I have a great deal of trouble with the "looseness" that this Axis II diagnosis gets thrown around with. It's gotten to a point with some associates, that anyone (client/patient) whom scratches themselves or has a difficult personality is instantly labeled with Borderline Personality Disorder, (BPD) or as a "borderline." This is not the case.
e.g. ( in an inpt setting/ possibly an ER) a client attempting to manipulate or split staff to obtain a cigarette or other item at inappropriate time or possibly just having had obtained the item earlier; Such as splitting staff.
Some label this instantly as "borderline." Yup, what a borderline, sheesh. God, that client is so borderline...
It almost starts a strain of Jeff Foxworthy type jokes in my head..."you know you're a borderline when........."
The problem therein lies now with other staff being inffected by this type of drivel and attitude being passed on in report resulting in treating the client as if they have a stigma. I've witnessed this firsthand and believe it's ridiculous and violates the clients rights not to be discriminated against, plus futher promotes the innacurate conception of what BPD actually is. Clients manilpulating to get their needs met is all too common, but does it actually constitute a personality disorder? I think not.
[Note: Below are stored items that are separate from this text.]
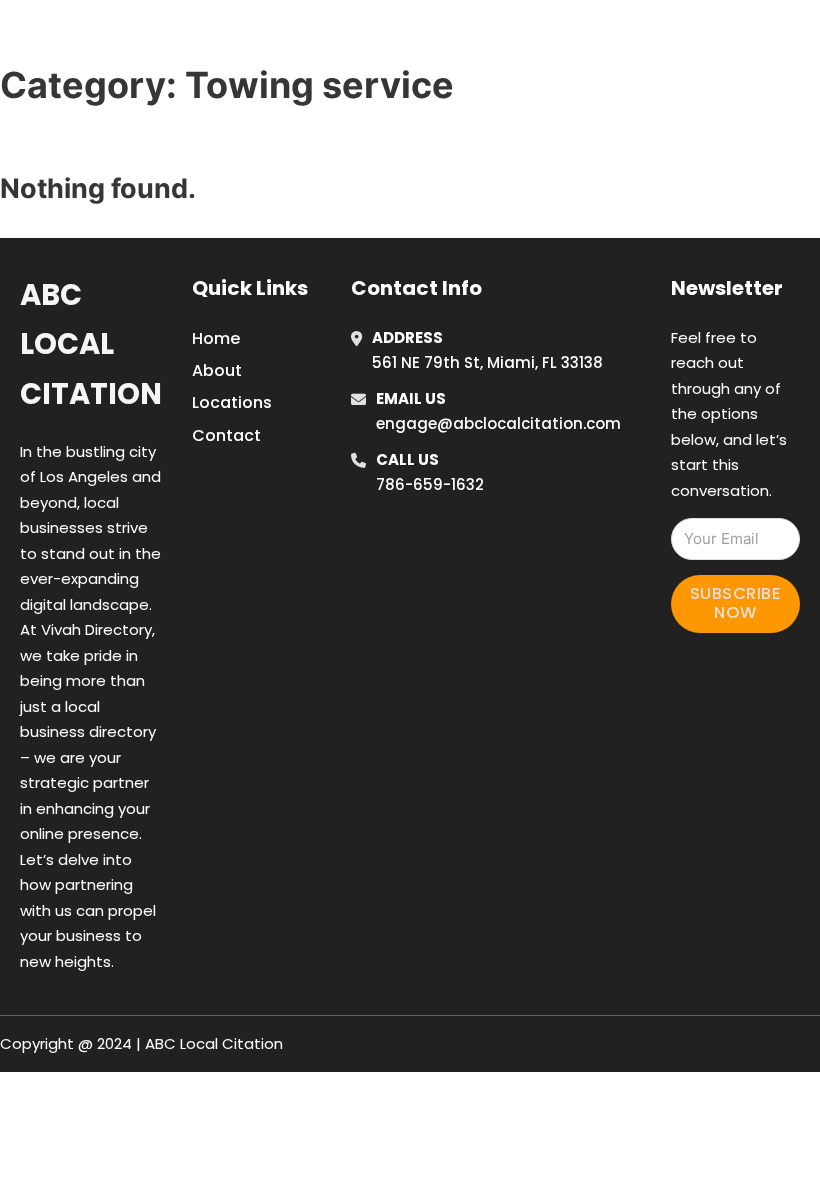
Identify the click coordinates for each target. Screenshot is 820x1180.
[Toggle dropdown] (805, 39)
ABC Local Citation (91, 344)
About (217, 370)
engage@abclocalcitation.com (498, 423)
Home (580, 39)
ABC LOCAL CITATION (164, 38)
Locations (670, 39)
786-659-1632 (430, 484)
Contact (226, 435)
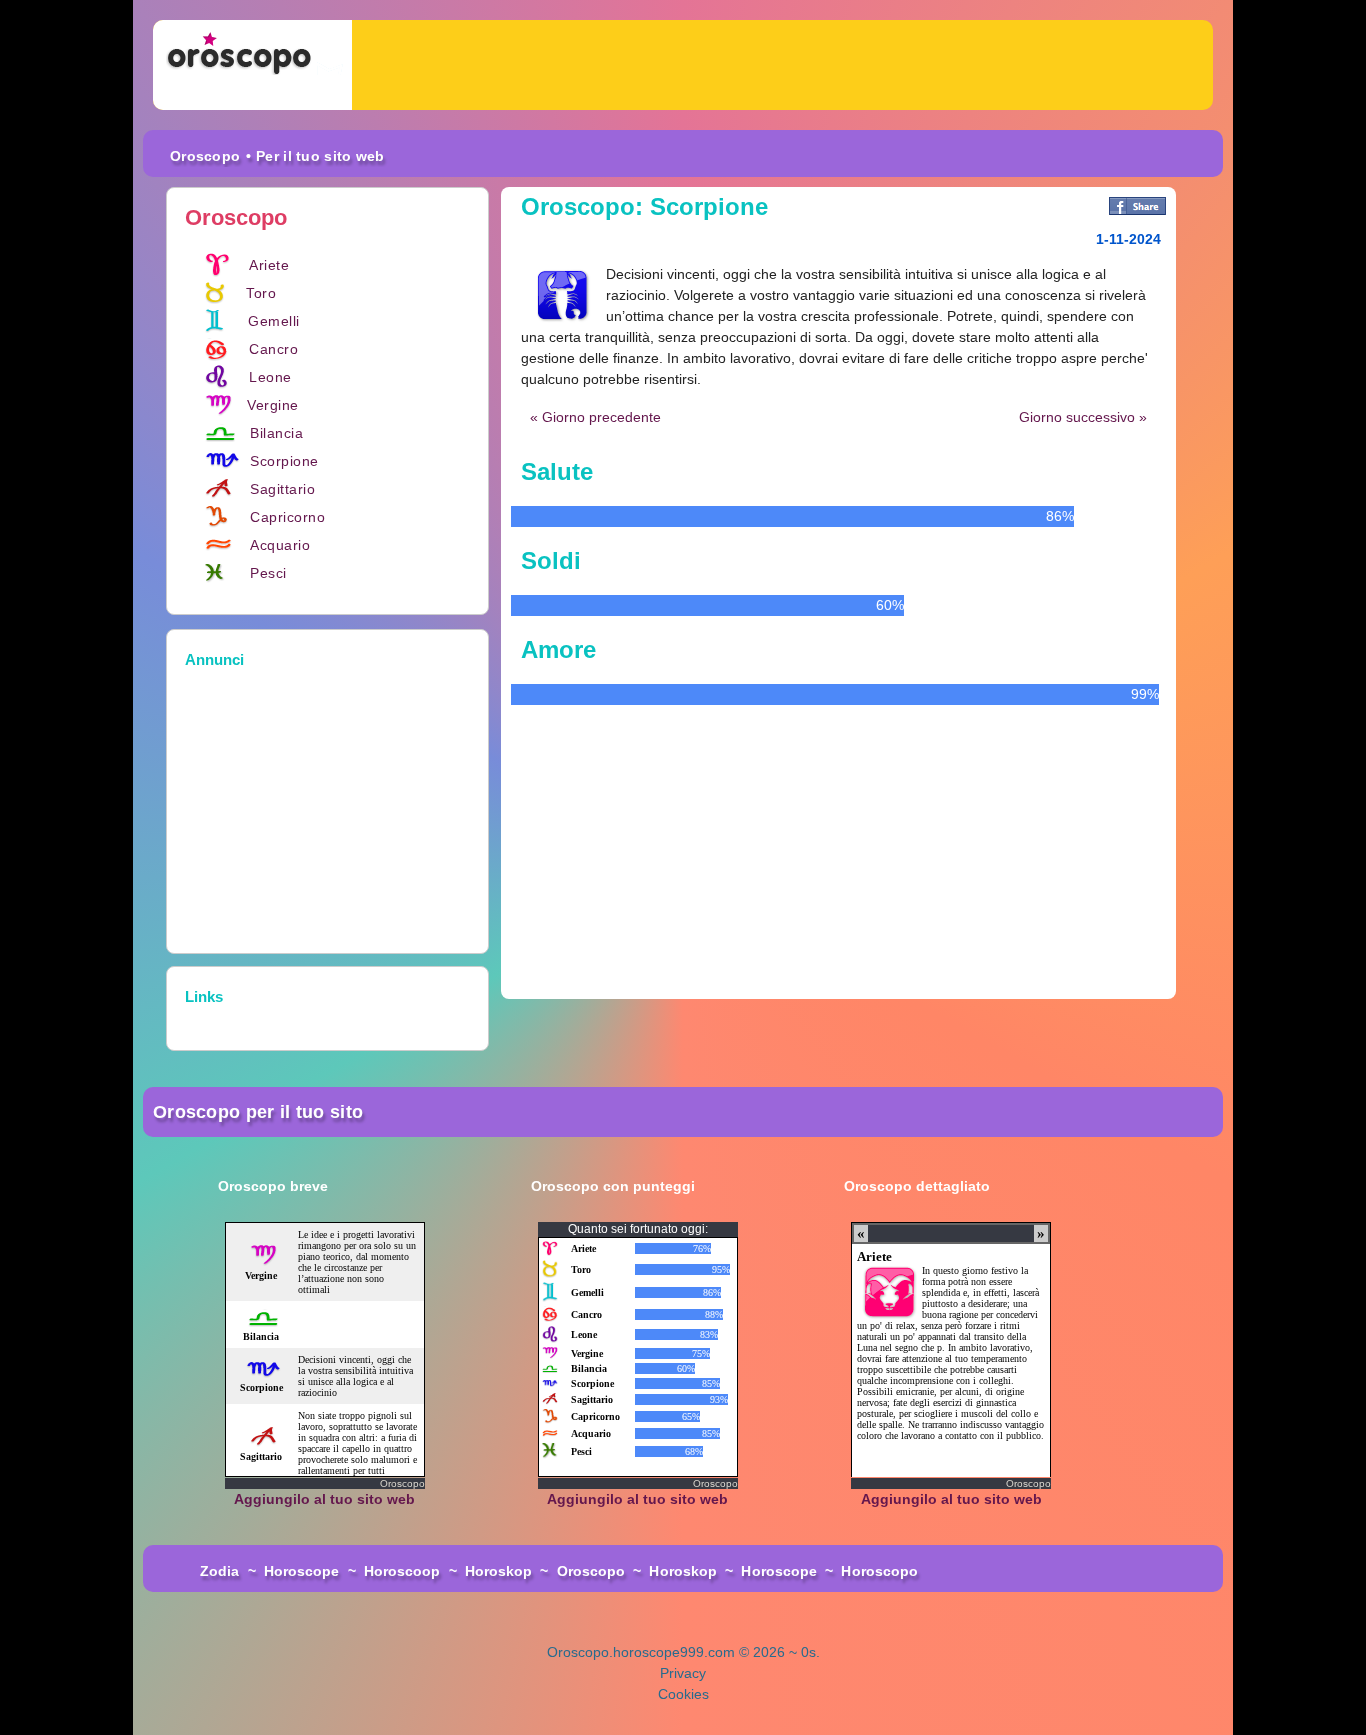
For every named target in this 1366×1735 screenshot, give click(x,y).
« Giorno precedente (595, 417)
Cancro (273, 349)
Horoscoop (402, 1571)
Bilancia (276, 433)
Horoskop (499, 1571)
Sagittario (282, 489)
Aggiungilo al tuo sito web (324, 1499)
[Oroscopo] (252, 65)
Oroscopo (205, 156)
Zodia (220, 1571)
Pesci (268, 573)
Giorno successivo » (1083, 417)
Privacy (683, 1673)
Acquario (280, 545)
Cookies (683, 1694)
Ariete (269, 265)
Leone (270, 377)
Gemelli (274, 321)
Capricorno (287, 517)
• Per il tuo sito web (315, 156)
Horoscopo (879, 1571)
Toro (261, 293)
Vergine (273, 405)
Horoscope (302, 1571)
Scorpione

Borderline personality disorder as seen in the DSM-IV:
(pervasive pattern of instable relationships and self image as related to 5 or more of the following) Note: key phrase is relationships.
1) frantic effort to avoid real or imagined abandonment
2) pattern of unstable/intense relationships characterized by extremes. All or nothing mentality in relations with others.
3) identity problems; unstable sense of self
4) impulsivity in 2 potentially self-harmful areas, like: spending, sex, substance abuse, reckless driving, binging on any substance.
5) recurrent suicidal behvior, gestures, or self-mutilating
6) affective instability due to a marked reactivity of mood - these are short episodes rarely lasting more than a few days
7) chronic feelings of emptiness
8) inappropriate intense anger of difficulty controlling anger including physical fights
9) transient, stress-related paranoid ideation or severe dissociative symptoms.
see a few familair traits? all personality disorders have some overlap of symptoms but the emotional aspects, and self destructive components, for example, can characterize BPD from other diagnoses. No other diagnosis contains all of any five of the above traits, but may have one or two.
So the key factor may be seeing the traits rather than the diagnoses. As with any diagnosis, time to evaluate generally doesn't happen during one session after a client has had a crisis and attempted suicide. These are traits usually expressed in a relationship and over time... not over the nursing desk or at the counter with one or two interactions. We've all encountered clients that try our patience, but that's why we're the professionals, right?
So I implore you to judge a client for yourself and not accept the gossipy type labels that some nurses like to throw around so easily, which breed a judgemental-type attitude toward a client. Ok. I'm off my soapbox already.